Opponent identification in multi-agent reinforcement learning

Imitation Learning is the problem of recovering information about other agents' strategies and goals. The research in this area mainly focuses on imitating the demonstrations of expert agents. However, in Multi-Agent environments, the agents usually learn simultaneously, thus, imitating a non-optimal policy does not provide the information desired and, in most cases, does not lead to high payoffs. Recent works overcame this assumption and developed imitation techniques on learning agents in Single-Agent environments. In this work, evolving from these results, we develop a technique to estimate the reward function of the opponent agent in a Multi-Agent environment where the agents are still learning. We present the developed approach and the results obtained by applying the method in different scenarios. Moreover, during the learning phase, agents update their strategies following specific algorithms. In this document, within a Multi-Agent environment, we present a technique to identify the algorithm used by the other agent from a finite set of possible algorithms. Above this technique, we further develop an exploration strategy to facilitate the identification of the algorithm, maximizing the Kullback-Leibler divergence of the estimated future strategies of the agent following the different algorithms. We present the results of these identification techniques over a set of gradient-based algorithms and the result of a possible application in which the agent plays a Best Response strategy to the identified opponent.

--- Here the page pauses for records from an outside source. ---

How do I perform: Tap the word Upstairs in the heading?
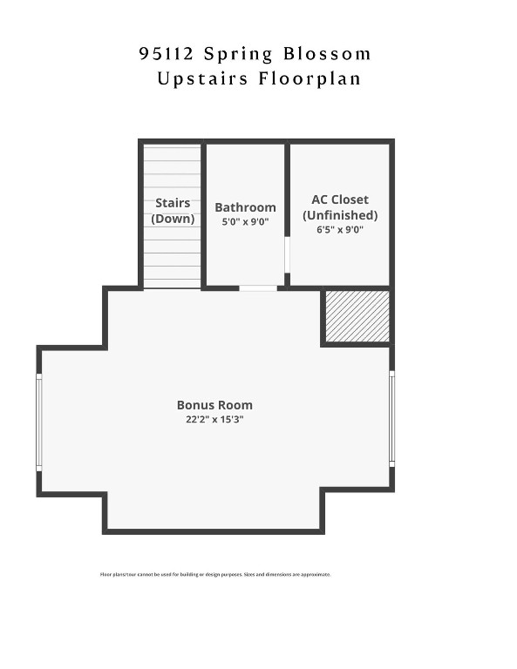201,78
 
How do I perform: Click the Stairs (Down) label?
173,211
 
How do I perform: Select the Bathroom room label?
245,207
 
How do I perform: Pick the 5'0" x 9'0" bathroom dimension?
245,222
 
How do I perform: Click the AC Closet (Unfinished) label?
340,207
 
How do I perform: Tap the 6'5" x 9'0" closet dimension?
340,230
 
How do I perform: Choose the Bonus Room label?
214,405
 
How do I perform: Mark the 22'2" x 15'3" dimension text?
214,419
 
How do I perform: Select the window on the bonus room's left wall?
38,422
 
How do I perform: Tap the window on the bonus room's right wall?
391,418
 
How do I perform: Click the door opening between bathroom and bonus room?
258,287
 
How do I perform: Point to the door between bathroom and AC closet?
288,254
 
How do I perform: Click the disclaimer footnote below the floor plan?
215,574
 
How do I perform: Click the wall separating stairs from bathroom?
204,213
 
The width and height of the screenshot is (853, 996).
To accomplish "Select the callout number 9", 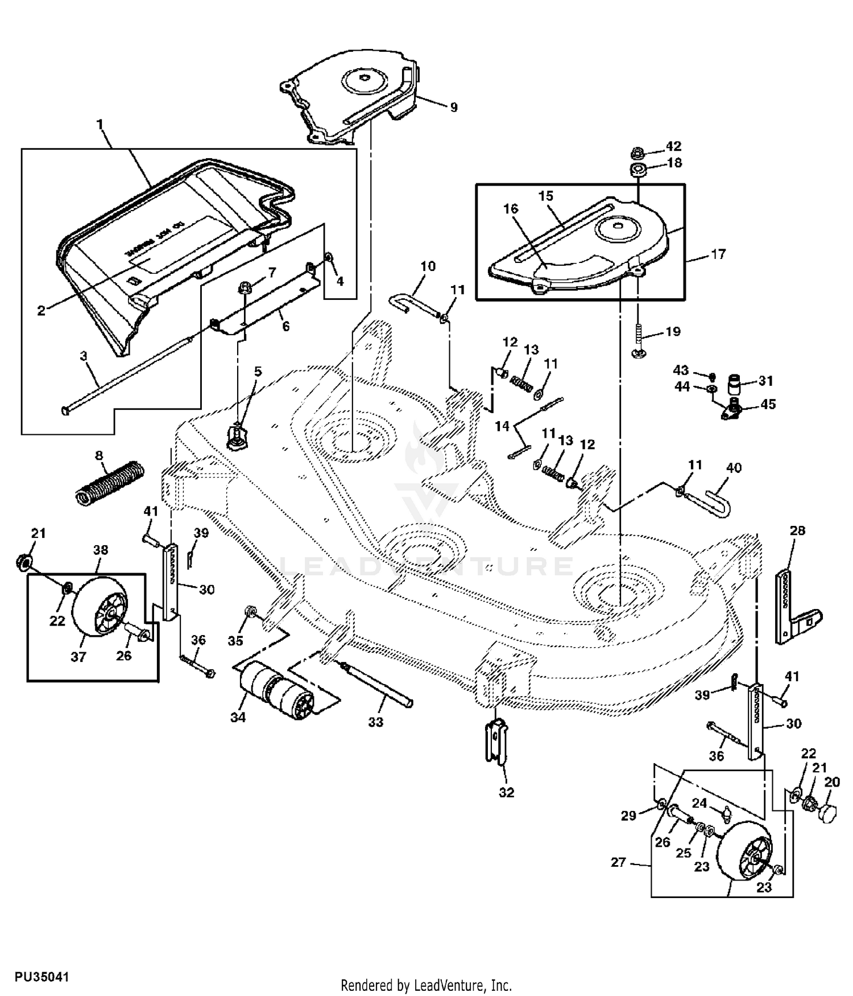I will click(x=454, y=107).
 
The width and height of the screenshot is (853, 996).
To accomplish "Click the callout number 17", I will click(x=719, y=254).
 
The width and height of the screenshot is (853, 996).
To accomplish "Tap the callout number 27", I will click(x=618, y=862).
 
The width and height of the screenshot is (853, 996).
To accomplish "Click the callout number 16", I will click(x=511, y=209).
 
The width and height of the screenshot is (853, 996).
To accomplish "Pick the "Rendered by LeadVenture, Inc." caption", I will click(x=426, y=985).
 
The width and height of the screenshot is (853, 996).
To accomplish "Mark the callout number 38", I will click(x=101, y=550).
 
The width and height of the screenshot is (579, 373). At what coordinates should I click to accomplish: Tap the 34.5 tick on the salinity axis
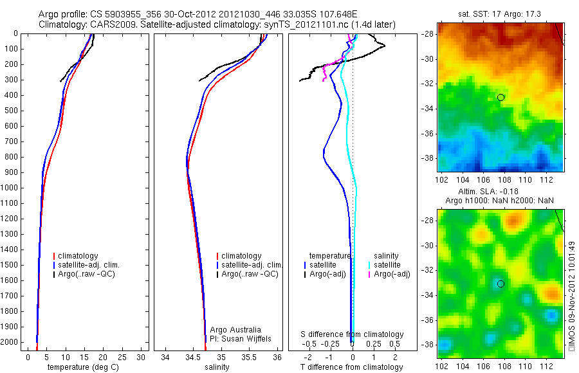click(x=193, y=356)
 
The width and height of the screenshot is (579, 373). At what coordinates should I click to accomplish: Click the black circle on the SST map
click(x=501, y=97)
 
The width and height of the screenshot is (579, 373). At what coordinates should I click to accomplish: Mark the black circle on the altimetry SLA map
click(x=501, y=284)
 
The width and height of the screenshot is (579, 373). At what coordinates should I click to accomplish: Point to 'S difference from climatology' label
click(x=353, y=334)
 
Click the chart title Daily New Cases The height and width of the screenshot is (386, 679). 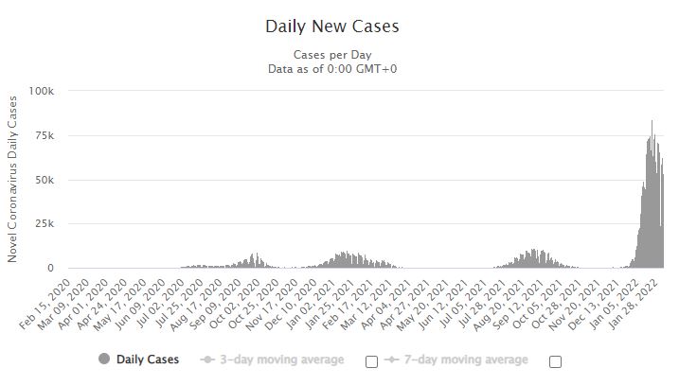coord(332,26)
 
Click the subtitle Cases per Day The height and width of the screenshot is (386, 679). coord(332,54)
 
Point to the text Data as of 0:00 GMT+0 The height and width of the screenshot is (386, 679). coord(332,68)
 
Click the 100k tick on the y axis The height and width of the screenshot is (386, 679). coord(41,92)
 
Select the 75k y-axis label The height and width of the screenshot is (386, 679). coord(44,136)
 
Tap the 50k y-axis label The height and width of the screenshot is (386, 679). coord(44,180)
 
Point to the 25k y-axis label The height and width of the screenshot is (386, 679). coord(44,224)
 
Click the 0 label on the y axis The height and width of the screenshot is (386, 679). coord(51,269)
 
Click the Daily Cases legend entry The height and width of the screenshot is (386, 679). coord(142,360)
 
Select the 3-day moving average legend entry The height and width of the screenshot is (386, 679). coord(280,360)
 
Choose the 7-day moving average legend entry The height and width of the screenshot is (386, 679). coord(464,360)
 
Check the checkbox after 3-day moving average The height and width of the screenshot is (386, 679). coord(371,361)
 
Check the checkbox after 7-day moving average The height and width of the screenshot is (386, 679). coord(555,361)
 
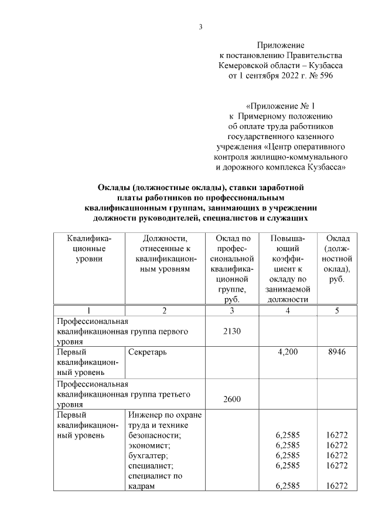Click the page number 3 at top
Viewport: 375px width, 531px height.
tap(201, 26)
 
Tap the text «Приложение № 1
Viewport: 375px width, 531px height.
tap(281, 106)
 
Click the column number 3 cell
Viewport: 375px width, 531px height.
tap(233, 310)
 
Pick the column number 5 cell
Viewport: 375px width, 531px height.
tap(337, 310)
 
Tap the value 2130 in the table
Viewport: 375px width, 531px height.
tap(233, 332)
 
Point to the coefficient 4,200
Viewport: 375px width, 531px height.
tap(287, 352)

L'apprendimento per imitazione rappresenta il problema di recuperare le informazioni riguardo le strategie e gli obiettivi degli altri agenti. La ricerca in quest'area si è concentrata principalmente nell'imitazione delle dimostrazioni di agenti esperti. Ciononostante, negli ambienti Multi-Agente, normalmente gli agenti apprendono in simultanea, quindi, imitare strategie sub-ottimali non fornisce le informazioni volute e, nella maggior parte dei casi, non porta a maggiori ricompense. Recenti lavori hanno superato questa supposizione e hanno sviluppato tecniche di imitazione di agenti in fase di apprendimento in ambienti a Singolo-Agente. In questo lavoro, costruendo sopra questi risultati, abbiamo sviluppato una tecnica per stimare la funzione di rinforzo dell'agente avversario in un ambiente Multi-Agente, dove gli agenti stanno ancora apprendendo. Presentiamo l'approccio sviluppato e i risultati ottenuti applicando il metodo in vari scenari. Inoltre, durante la fase di apprendimento, gli agenti aggiornano le loro strategie seguendo algoritmi specifici. In questo testo, considerando un ambiente Multi-Agente, presentiamo una tecnica per identificare l'algoritmo usato dall'altro agente all'interno di un set finito di possibili algoritmi. Partendo da questa tecnica, abbiamo sviluppato una strategia di esplorazione che faciliti l'identificazione dell'algoritmo attraverso la massimizzazione della divergenza di Kullback-Leibler tra le strategie future stimate che l'agente avrà seguendo i vari algoritmi. Presentiamo i risultati di queste tecniche di identificazione applicate ad un set di algoritmi a gradiente e il risultato di una possibile applicazione in cui l'agente gioca seguendo la miglior strategia di risposta nei confronti dell'avversario identificato.